[Data items]
──────
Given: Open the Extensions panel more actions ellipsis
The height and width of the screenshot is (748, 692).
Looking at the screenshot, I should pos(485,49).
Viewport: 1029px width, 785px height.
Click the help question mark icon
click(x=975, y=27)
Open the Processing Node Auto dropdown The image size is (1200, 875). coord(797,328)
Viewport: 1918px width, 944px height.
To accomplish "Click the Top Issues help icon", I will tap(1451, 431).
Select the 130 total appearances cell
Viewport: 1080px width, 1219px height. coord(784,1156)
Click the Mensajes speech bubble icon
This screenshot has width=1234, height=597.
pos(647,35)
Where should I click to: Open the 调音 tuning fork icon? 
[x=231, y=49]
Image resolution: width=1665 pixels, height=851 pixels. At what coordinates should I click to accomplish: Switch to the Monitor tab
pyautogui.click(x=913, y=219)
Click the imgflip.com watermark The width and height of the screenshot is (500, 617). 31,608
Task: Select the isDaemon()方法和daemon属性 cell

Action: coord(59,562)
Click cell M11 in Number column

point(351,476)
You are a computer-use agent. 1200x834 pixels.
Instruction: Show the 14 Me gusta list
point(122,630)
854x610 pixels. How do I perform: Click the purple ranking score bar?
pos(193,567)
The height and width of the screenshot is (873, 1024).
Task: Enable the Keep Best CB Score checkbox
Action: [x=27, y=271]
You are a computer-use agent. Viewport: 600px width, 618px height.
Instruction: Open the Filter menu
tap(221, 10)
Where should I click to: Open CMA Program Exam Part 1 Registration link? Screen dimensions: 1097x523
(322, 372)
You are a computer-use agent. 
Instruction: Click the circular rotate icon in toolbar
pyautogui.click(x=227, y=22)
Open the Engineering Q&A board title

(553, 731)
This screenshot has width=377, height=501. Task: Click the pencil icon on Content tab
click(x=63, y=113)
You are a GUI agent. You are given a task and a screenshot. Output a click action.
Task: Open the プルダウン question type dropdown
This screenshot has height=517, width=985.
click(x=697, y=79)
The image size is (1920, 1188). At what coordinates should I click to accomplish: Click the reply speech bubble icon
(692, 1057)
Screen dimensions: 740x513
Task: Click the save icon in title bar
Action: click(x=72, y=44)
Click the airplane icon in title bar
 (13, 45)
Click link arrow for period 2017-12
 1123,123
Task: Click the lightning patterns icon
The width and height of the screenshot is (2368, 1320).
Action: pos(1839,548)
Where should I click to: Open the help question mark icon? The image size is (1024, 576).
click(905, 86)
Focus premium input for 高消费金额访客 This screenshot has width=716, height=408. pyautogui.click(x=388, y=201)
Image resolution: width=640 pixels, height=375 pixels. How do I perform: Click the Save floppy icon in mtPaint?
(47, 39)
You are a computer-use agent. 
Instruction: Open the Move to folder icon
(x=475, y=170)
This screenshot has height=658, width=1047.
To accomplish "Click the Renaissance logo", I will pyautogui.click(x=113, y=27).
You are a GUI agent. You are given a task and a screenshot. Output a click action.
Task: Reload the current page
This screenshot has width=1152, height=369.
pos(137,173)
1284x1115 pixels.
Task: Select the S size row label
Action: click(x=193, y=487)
──────
**Exercise instructions**. Every line in the entries above that mentions the word "will" must be shown.

**Finished task**.
To accomplish "Click the Top Issues help icon", I will tap(1451, 431).
To accomplish "Click the Renaissance logo", I will pyautogui.click(x=113, y=27).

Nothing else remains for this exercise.